Mentalist Frederick Marion with psychical researchers Samuel Soal (middle) and Harry Price (right). Photo: Josef Kraus, public domain, via Wikimedia Commons
Soal carried out a series of card-guessing tests with the cousins. One boy would be shown a picture card, and the second boy would try to guess what it was. At first, children being children, they tried all sorts of wheezes to convey the information, using coughing and sniffing as a crude attempt at a secret code. Undeterred, Soal continued the tests, offering them money for successful guesses. The financial motivation seemed to spur them on, and soon the cousins managed to communicate the identity of cards without kicking each other under the table.
Conditions for the tests were made stricter to prohibit secret communication, but even when separated by a screen and placed 100 feet apart, the boys could still transmit the identity of the card from one to the other. Over the course of several years, they earned themselves about £200, a considerable sum in those times. Soal told the story in his 1959 book, The Mind Readers. It created quite a stir and was greeted with favorable reviews, including one in the Times.
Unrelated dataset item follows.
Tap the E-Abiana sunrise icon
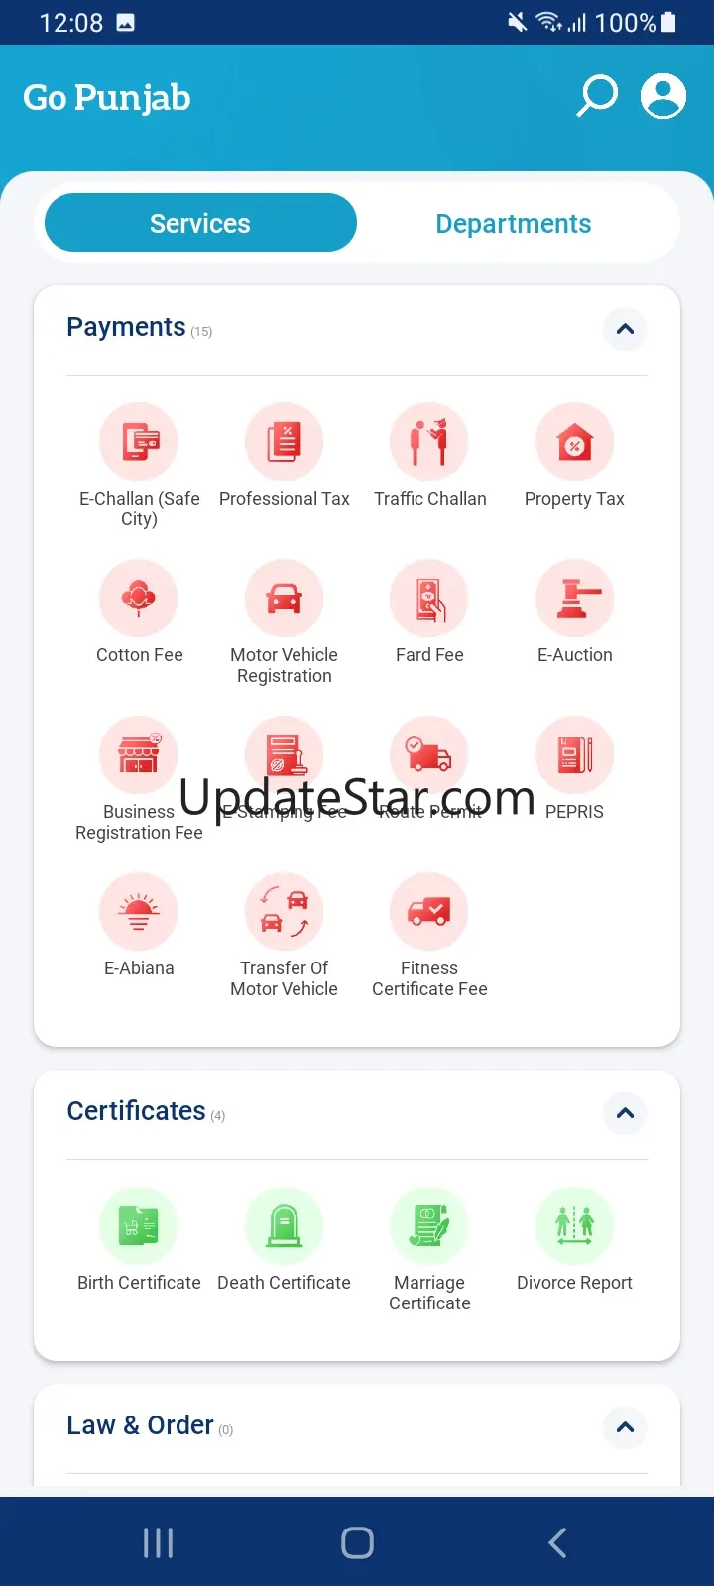This screenshot has height=1586, width=714. [139, 912]
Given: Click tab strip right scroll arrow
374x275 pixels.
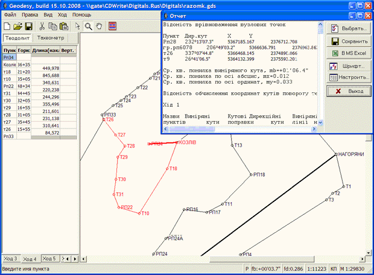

Not everyone shared those views. C.E.M. Hansel, a psychologist, was skeptical of the Jones boys’ results. He had found a way that the two boys could communicate—a way that would baffle everyone present.
Hansel tried it using two young girls as his volunteers, and they successfully managed to duplicate the Jones boys’ success. The secret was simple and one that Hansel thought two boys from the sheep-filled hills of Wales would be familiar with. It was a dog whistle.